By Dr. Robert Hunter, DVM
Understanding the Foal Heat Cycle – After giving birth, most mares will have the first ovulation in about half the time of a normal heat cycle. The onset of this “foal heat” can vary with each mare from 5 to 16 days. The mare most commonly ovulates on or about the ninth day post foaling. The mare’s postpartum uterus undergoes significant changes. Placental fluid and lochia (debris) is expelled, and the tissue lining of the uterus regenerates while the size of the uterus decreases. During this process, the mare’s muscles are contracting in the walls of the uterus, directing the contents toward the cervix and outside. Mares may lie down and roll on the day of and after foaling due to the strong contractions and discomfort.
Most mares experience inflammation in their uterus during the first week postpartum, and can be cultured during the foal heat to determine if infection is present. The presence of uterine bacteria is a significant cause of reduced fertility. The mare should be cultured after foaling even if you are not breeding her the same year. If a mare carries an infection for one year or more, it will greatly reduce her fertility in the future and be much more costly and difficult to clear up.
In general, veterinarians suggest that mare owners breed mares during the foal heat period. Of course, this follows an examination by your veterinarian to assess possible postpartum complications from a dystocia, retained placenta or prolonged discharge, and other symptoms that would jeopardize the new pregnancy. The rate of conception on a foal heat cycle is comparable to breeding on the second (30-day) cycle, and this can be improved by choosing to artificially inseminate rather than natural breeding.
Some mares will go into a postpartum lactational anestrus where they will not cycle as long as the foal is nursing. If this occurs, there is nothing that will consistently help other than weaning the foal.

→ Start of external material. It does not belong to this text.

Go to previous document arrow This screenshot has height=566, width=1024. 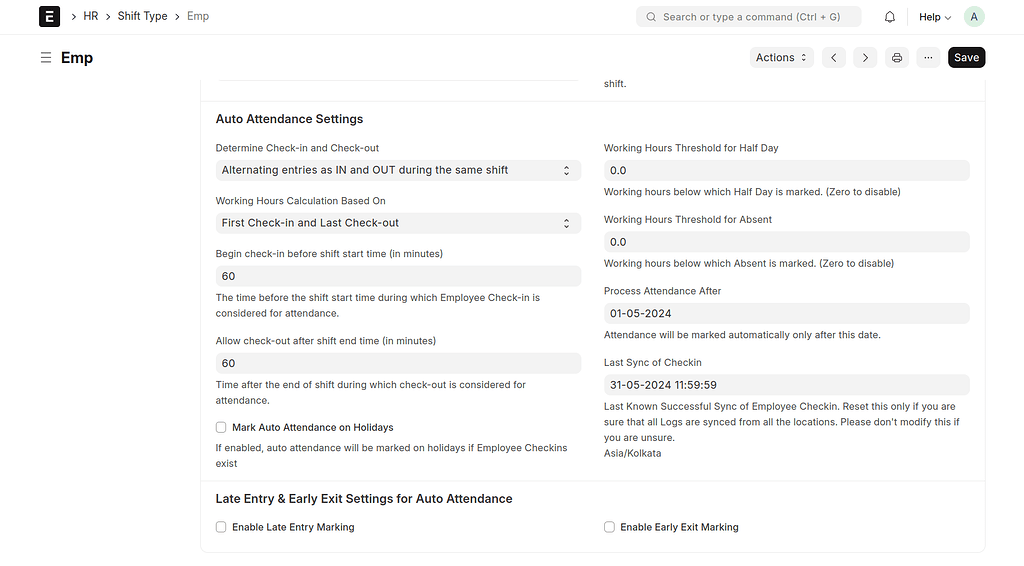coord(834,57)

There are many new and advanced techniques that a Sacramento vet may use for enhancing the stallion’s or mare’s fertility. Understanding your mare’s cycles and recommendations from your veterinarian will give you the guidance you need to know when to breed back your mare. Your vet will also advise you on the impact of foal heat breeding to your new foal.
Whether you have a professional breeding operation, or a single mare, following the advice of your Sacramento vet will improve your mare’s prospects for good health throughout her life.